Material to process —

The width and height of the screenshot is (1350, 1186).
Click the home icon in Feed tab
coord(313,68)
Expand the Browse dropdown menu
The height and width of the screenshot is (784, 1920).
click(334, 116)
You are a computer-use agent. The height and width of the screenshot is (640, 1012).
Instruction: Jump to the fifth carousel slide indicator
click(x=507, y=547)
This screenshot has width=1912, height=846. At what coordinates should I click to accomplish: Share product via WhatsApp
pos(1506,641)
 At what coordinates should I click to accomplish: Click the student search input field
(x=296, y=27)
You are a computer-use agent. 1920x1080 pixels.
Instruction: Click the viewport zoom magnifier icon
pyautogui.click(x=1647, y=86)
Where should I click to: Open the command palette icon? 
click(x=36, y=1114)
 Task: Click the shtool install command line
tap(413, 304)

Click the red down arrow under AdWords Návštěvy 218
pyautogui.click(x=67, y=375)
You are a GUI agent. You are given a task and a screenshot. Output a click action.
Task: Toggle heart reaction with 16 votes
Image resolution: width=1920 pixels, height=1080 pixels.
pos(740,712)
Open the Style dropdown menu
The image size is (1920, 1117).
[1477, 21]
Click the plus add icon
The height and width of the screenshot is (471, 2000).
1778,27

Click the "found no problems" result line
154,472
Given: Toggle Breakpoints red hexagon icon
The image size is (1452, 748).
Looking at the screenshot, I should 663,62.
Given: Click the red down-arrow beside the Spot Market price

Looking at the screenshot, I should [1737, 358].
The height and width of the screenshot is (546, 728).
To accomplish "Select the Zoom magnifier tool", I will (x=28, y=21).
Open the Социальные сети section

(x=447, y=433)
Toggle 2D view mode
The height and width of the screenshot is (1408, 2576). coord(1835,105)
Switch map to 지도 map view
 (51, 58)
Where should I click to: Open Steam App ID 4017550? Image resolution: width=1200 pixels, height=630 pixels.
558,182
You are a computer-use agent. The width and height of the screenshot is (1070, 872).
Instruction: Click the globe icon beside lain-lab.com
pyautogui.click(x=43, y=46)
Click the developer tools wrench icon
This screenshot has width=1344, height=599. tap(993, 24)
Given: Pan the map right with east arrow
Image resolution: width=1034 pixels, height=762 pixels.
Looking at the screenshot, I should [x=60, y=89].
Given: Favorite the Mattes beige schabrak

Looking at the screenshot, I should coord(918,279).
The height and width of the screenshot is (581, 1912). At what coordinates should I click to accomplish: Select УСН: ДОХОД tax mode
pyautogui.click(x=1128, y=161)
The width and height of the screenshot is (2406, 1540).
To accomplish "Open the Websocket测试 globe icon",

Required task —
Reproduce every line of the data above verbatim, from start to finish.

Reply —
The width and height of the screenshot is (1350, 1186).
Click the home icon in Feed tab
coord(313,68)
Expand the Browse dropdown menu
The height and width of the screenshot is (784, 1920).
click(334, 116)
You are a computer-use agent. The height and width of the screenshot is (640, 1012).
Instruction: Jump to the fifth carousel slide indicator
click(x=507, y=547)
This screenshot has width=1912, height=846. At what coordinates should I click to accomplish: Share product via WhatsApp
pos(1506,641)
 At what coordinates should I click to accomplish: Click the student search input field
(x=296, y=27)
You are a computer-use agent. 1920x1080 pixels.
Instruction: Click the viewport zoom magnifier icon
pyautogui.click(x=1647, y=86)
Where should I click to: Open the command palette icon? 
click(x=36, y=1114)
 Task: Click the shtool install command line
tap(413, 304)

Click the red down arrow under AdWords Návštěvy 218
pyautogui.click(x=67, y=375)
You are a GUI agent. You are given a task and a screenshot. Output a click action.
Task: Toggle heart reaction with 16 votes
Image resolution: width=1920 pixels, height=1080 pixels.
pos(740,712)
Open the Style dropdown menu
The image size is (1920, 1117).
[1477, 21]
Click the plus add icon
The height and width of the screenshot is (471, 2000).
1778,27

Click the "found no problems" result line
154,472
Given: Toggle Breakpoints red hexagon icon
The image size is (1452, 748).
Looking at the screenshot, I should 663,62.
Given: Click the red down-arrow beside the Spot Market price

Looking at the screenshot, I should [1737, 358].
The height and width of the screenshot is (546, 728).
To accomplish "Select the Zoom magnifier tool", I will (x=28, y=21).
Open the Социальные сети section

(x=447, y=433)
Toggle 2D view mode
The height and width of the screenshot is (1408, 2576). coord(1835,105)
Switch map to 지도 map view
 (51, 58)
Where should I click to: Open Steam App ID 4017550? Image resolution: width=1200 pixels, height=630 pixels.
558,182
You are a computer-use agent. The width and height of the screenshot is (1070, 872).
Instruction: Click the globe icon beside lain-lab.com
pyautogui.click(x=43, y=46)
Click the developer tools wrench icon
This screenshot has width=1344, height=599. tap(993, 24)
Given: Pan the map right with east arrow
Image resolution: width=1034 pixels, height=762 pixels.
Looking at the screenshot, I should [x=60, y=89].
Given: Favorite the Mattes beige schabrak

Looking at the screenshot, I should coord(918,279).
The height and width of the screenshot is (581, 1912). At what coordinates should I click to accomplish: Select УСН: ДОХОД tax mode
pyautogui.click(x=1128, y=161)
The width and height of the screenshot is (2406, 1540).
To accomplish "Open the Websocket测试 globe icon",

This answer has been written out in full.